Oh I know he has a right, but he was selling the younger ones as pets, the conditions in the background were outright disgusting. Snakes have gotta eat of course. I just wish people would be more humane about feeders, it's like they forget they are living things and not just food.


----------



## Awaiting_Abyss (Jul 24, 2012)

Most feeder breeders do see their rats and mice as living things. Some even think of them as pets. What's wrong with some of them being sold as pets?


----------



## Daize (Jun 8, 2013)

Ergala said:


> Oh I know he has a right, but he was selling the younger ones as pets, the conditions in the background were outright disgusting. Snakes have gotta eat of course. I just wish people would be more humane about feeders, it's like they forget they are living things and not just food.


Is this the ad you're referring to?

http://burlington.craigslist.org/pet/4306625703.html

There's a baby rat in a baby food jar. The jar is dirty, but it looks like it's dirty with the baby food that was in it. It's orange like squash or sweet potatoes. So, it "looks" like they gave them some jar baby food. Maybe to help get them or solids or to give them a little extra nutrition. The baby rat peeking out doesn't look sickly. It's eyes are bright and open. Even though the jar is dirty, with food, the baby rat looks clean.....no sticky mess on it. I can't tell much about the condition of the cage. It's blurry, but there appears to be bedding in the background. The cage appears to be tall, so they have room to climb. Going by the size of the rat, in comparison to the jar and the person's hand. It looks to be old enough to be weaned. At least, it looks old enough to survive without the mom. 

If that's the right ad. I can't tell the living conditions from that picture. If you're concerned about the living conditions of the rats. You should go to their house and see first hand how they're being treated. 

Some people do simply breed feeders for the sake of the "all mighty dollar". For some, it's how they pay the bills. They produce as many as possible as fast as possible. Even these type of breeders need to keep them clean and well cared for. Their lively hood depends on the rats they produce being healthy and growing fast.

Others breed feeders to have a healthy supply of food for their animals and they sell the extras, so others can get reasonably priced feeders/pets. These ones will also make sure their rats are kept healthy and well cared for. Remember they're feeding their own animals with them.

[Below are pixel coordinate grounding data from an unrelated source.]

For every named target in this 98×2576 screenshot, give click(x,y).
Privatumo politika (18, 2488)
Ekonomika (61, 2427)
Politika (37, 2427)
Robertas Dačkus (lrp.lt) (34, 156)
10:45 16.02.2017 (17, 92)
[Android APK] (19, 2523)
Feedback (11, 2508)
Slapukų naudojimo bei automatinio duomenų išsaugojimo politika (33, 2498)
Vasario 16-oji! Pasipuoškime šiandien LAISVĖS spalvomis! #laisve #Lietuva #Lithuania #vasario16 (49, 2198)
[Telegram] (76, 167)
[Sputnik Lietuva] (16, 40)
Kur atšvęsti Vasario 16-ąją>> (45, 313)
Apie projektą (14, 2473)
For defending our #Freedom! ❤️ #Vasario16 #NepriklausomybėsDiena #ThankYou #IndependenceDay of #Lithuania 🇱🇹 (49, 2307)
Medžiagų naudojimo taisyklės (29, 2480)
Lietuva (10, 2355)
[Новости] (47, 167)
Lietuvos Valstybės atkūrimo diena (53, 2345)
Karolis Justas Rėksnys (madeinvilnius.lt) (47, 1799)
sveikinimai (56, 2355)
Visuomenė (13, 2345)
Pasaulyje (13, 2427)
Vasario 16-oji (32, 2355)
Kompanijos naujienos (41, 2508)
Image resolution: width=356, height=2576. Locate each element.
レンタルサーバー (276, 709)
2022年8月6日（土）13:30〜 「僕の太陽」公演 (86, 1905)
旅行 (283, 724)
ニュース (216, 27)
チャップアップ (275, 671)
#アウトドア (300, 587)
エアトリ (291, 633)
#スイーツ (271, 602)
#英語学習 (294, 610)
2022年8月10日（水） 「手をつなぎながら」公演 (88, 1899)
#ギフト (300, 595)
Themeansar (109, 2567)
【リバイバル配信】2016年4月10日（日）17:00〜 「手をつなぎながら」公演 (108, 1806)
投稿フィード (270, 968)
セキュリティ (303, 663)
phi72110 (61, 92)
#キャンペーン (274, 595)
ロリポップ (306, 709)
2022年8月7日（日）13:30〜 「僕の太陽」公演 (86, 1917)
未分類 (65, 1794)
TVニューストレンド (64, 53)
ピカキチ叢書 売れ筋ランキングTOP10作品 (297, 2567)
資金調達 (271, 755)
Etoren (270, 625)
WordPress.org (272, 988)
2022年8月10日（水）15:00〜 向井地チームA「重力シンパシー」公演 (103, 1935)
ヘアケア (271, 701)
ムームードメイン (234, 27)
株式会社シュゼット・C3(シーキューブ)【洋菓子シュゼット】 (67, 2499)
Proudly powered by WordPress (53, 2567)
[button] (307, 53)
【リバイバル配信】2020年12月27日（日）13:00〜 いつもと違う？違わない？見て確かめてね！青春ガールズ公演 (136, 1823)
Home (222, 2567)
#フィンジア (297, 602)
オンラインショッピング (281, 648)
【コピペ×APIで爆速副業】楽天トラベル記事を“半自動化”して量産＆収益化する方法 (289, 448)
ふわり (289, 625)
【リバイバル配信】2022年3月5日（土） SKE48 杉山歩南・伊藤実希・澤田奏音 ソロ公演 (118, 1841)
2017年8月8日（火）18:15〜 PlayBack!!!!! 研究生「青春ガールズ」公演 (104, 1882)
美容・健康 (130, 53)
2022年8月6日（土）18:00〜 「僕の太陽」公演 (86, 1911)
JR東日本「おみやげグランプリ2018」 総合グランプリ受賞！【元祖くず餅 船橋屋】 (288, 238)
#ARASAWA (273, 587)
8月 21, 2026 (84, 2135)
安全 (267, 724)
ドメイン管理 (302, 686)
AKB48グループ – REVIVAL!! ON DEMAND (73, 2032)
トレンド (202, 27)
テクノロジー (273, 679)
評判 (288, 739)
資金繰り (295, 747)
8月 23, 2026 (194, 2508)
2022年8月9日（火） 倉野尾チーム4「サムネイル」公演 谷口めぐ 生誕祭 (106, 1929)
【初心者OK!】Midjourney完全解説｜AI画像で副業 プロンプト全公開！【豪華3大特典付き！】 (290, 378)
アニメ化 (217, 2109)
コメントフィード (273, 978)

People that breed feeders are generally happy when one of their rats make it into a "forever home". 

They do view them as living things. Unfortunately, sometimes other living things need to eat.

The ones that breed feeders with no respect that they are living creatures...... They're in the minority and they're not around long. Feeders and pets need to be healthy for anyone to be willing to purchase them. If the person you're talking about is actually selling "sick" animals and keeps them in "filthy" conditions..... They're either eventually be turned in or go out of business. Either way, they won't be around for very long.


----------



## Ergala (Jan 23, 2014)

That is Daize! He had another ad up though that I think was flagged. I am still tempted to buy one of this hairless ones, I might contact him since we're finishing the girl's cage tonight, I'll have a quarantine cage for the new one and I can take her to the vet as well to be sure.


----------



## Sylver (Sep 5, 2013)

Your thread got you a reaction: 

Titled: really

"I posted about baby rats for sale and someone went on the rat forum saying there sick because one my pic is a baby in a baby food jar as I feed baby food to my rats for extra vitamins also saying I am a guy as I am not I am a female who breeds rats anyone interested in buying a baby can pick up at myr house to see all my rats as there are clean the one thing I hate is when people talk about me when they have never meet me or been to my house to se my rats before people talk about me I would rather they ask me about it before trying to say im dirty and don't take care of my rats. thank u reading and please people don't judge by a photo, "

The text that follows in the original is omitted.